The PYD administers health, education, security, and the judiciary within their cantons. They operate under an umbrella coalition TEV-DEM (Movement for a Democratic Society), which runs civil society organizations and ‘peace councils’ – civil courts – in Kurdish population centers, and aids local poor. The ‘peoples’ courts’ in the cantons are staffed by PYD members and take an eclectic approach to established and codified law, like other opposition groups, selecting from Syrian criminal law, Swiss or German legal codes and customary law.

Though the PYD has been consolidating its control of these cantons, they deny that they are seeking an independent Kurdish state, stating their aim of remaining within a whole and united Syria, though one with a higher degree of regional autonomy than before. They have publicly expressed tolerance and inclusion of other ethnicities and sects.

Bassam Barabadi and Faysal Itani reported in August that both ‘Kurdish and Arab senior sources in northern Syria’ confirmed ‘joint or divided Arab-Kurdish rule’ in liberated territories, evidencing some degree of cooperation, which is crucial for stability. The recent move to annex Tel Abyad reflects the PYD’s intentions to unite the three cantons and maintain control throughout the contiguous territories along the Turkish border.

Divisions in the Kurdish community and antagonisms with other Syrians remain. TEV-DEM is not the only coalition on the Syrian Kurdish political scene. Other less militant or nationalist parties have combined to form the Kurdish National Council (KNC), which has joined the Syrian National Coalition (SNC) and is politically closer to the Kurdistan Democratic Party (KDP) in Iraq than the radical Kurdistan Workers’ Party (PKK) in Turkey. The PYD accepts the PKK’s founder, Abdullah Öcalan, as their ideological leader.

One of the more prominent of the KNC parties is Yekiti (Kurdish Democratic Unity Party in Syria), which has often criticized the PYD. In May, for instance, the PYD are alleged to have told two Yekiti members to leave their homes in Qamishli canton because they had criticized the PYD on TV.

In addition to earlier allegations of press intimidation and aggression against other Kurdish parties, last month the Rojava Student and Youth Union, also in Qamishli, raised concerns to local and international human rights organizations about the PYD using Kurdish-language instruction in primary schools for political and ideological indoctrination. Indeed, on Tuesday the KNC called for demonstrations in Hasaka governorate against PYD educational policies. The resulting turnout in Malikiyya (Derek) was forcefully dispersed by PYD’s internal security arm, the Asayış, which also made several arrests.

Meanwhile, Sunni Arabs and Syrian Turkmen have levelled accusations of ethnic cleansing and property confiscation directed at the YPG, after their battles with ISIS in the Kobani and Tel Abyad countryside and their consequent control of new territories.

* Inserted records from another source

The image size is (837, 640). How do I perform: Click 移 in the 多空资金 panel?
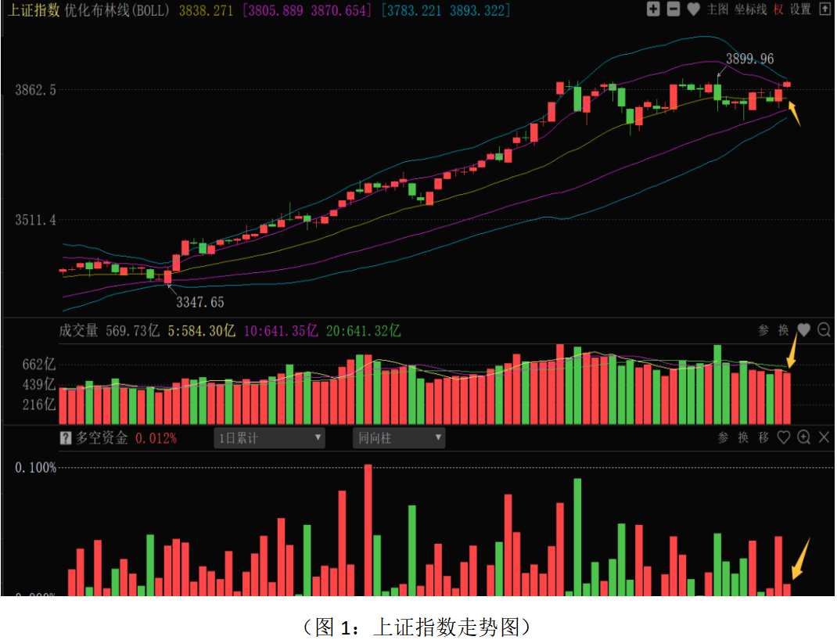coord(763,438)
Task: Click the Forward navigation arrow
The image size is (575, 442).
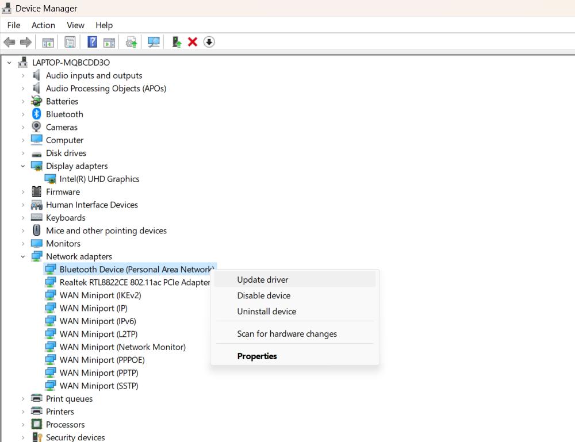Action: click(25, 41)
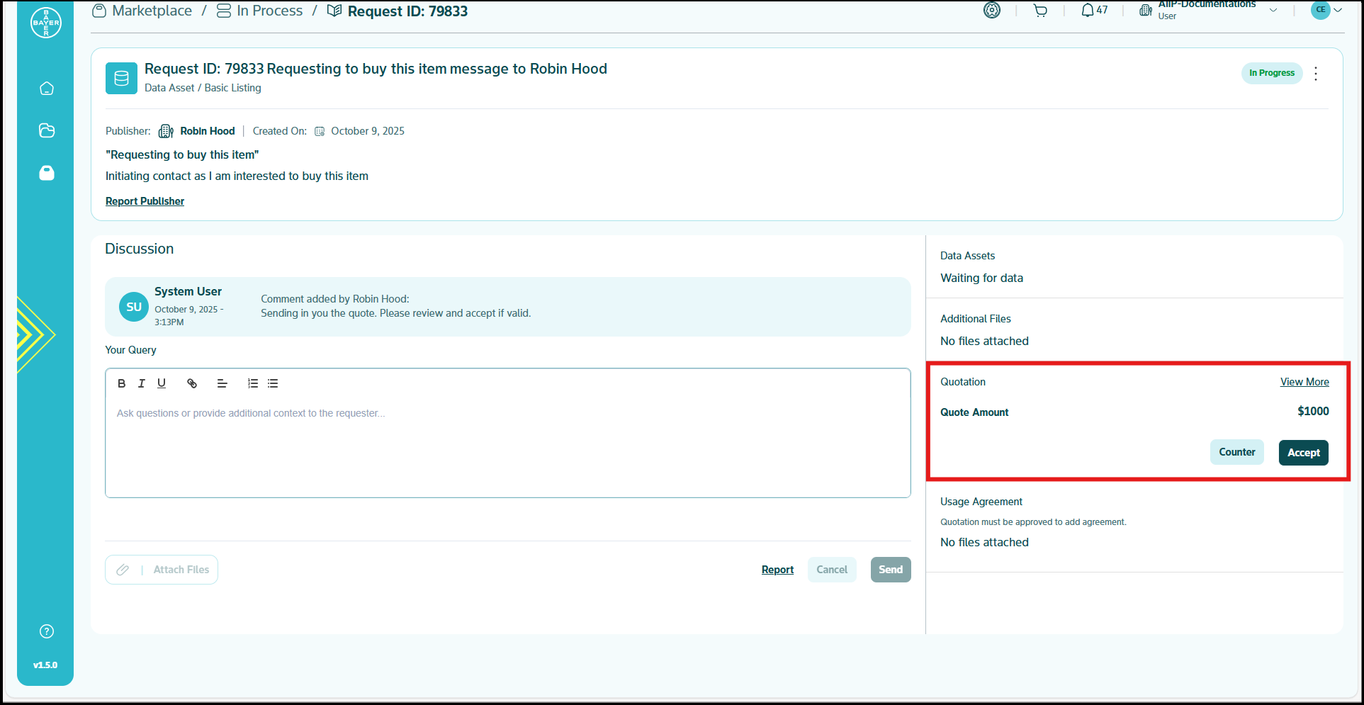
Task: Open the folder icon in sidebar
Action: pyautogui.click(x=47, y=130)
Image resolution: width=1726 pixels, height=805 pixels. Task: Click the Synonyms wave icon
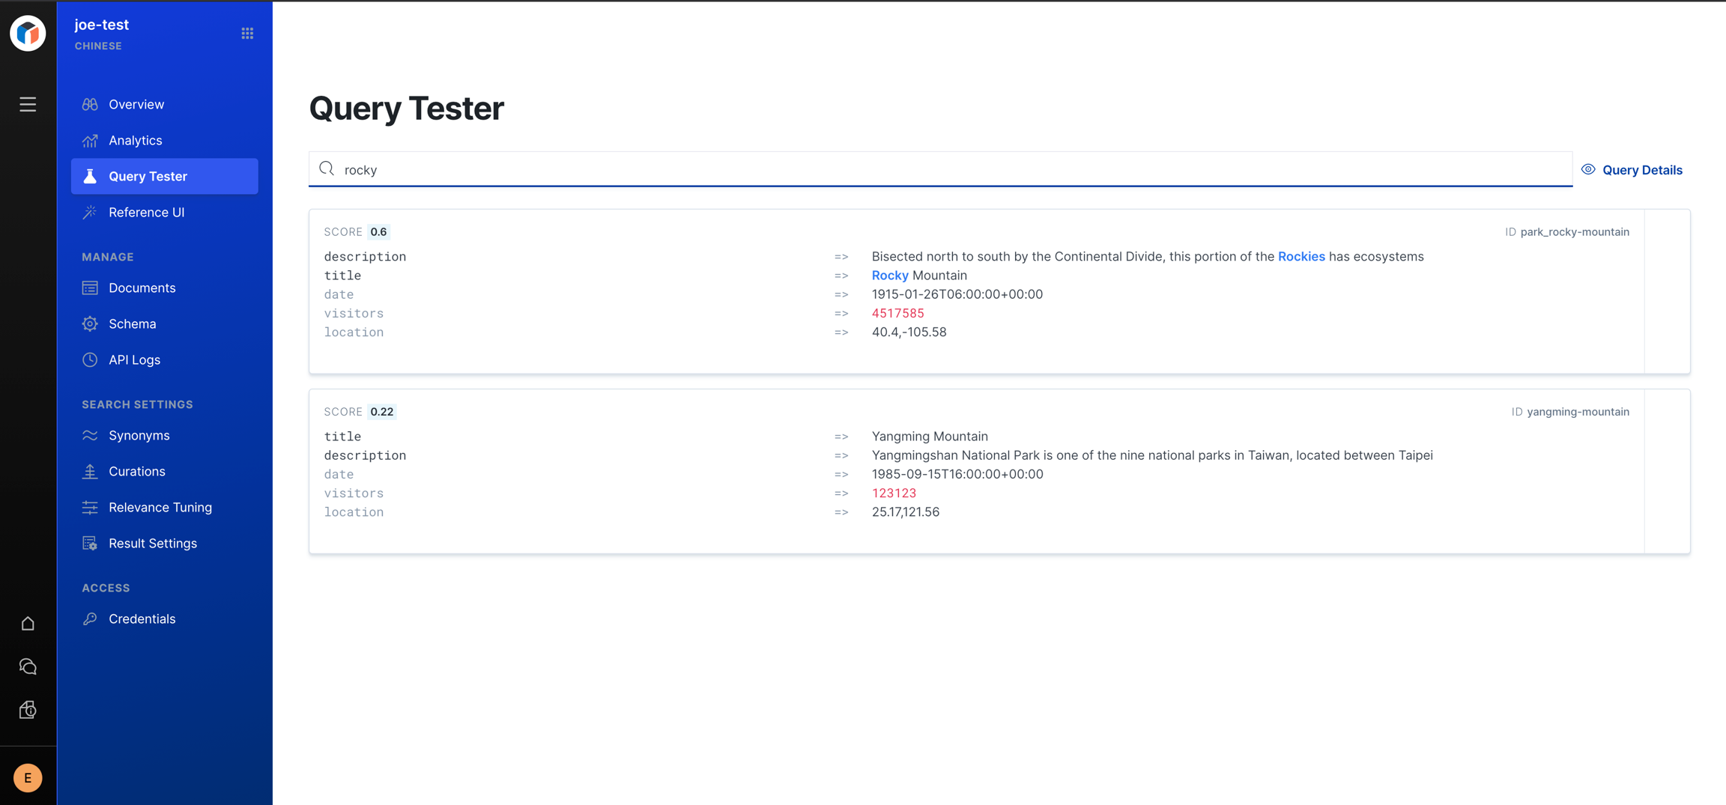pos(90,435)
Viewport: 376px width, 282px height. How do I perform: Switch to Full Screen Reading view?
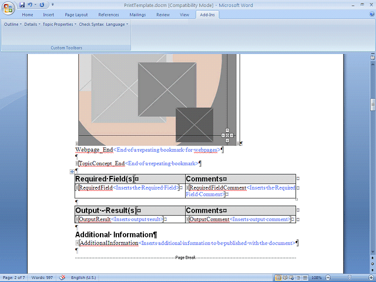click(286, 277)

An investigation conducted by Amnesty International affirmed war crimes committed by the PYD in razing Sunni Arab villages.

Cooperation between the Kurdish cantons and rebel-held territories, or the YPG and rebel militant forces, is generally low. Rebel groups distrust the PYD and YPG because their primary goal is driving ISIS out of their territories – showing, in the rebels’ view, lack of dedication to the revolution. The YPG command has stated that they would work with Russia to combat ISIS if Russia were to present the opportunity, which garners further distrust from other opposition groups.

Kader Sheikhmous is the co-founder of an NGO, Shar for Development, which focuses on enhancing civil society, governance, and economic development in Kurdish areas of Syria. Much of its work promotes the unity and good relations of the Kurdish and Sunni Arab communities, including a bilingual magazine that is distributed in the towns of Hasaka.

Sheikhmous highlights the dangers of the international and regional actors offering support exclusively to armed groups, such as the YPG, without investing in civil society actors and economic development. USAID, for example, in 2014 sharply diminished support to Kurdish NGOs in Syria. That risks creating dependence on the YPG not just for security but for other services, in the absence of civil society, will increase the YPG’s tendency toward authoritarian behavior.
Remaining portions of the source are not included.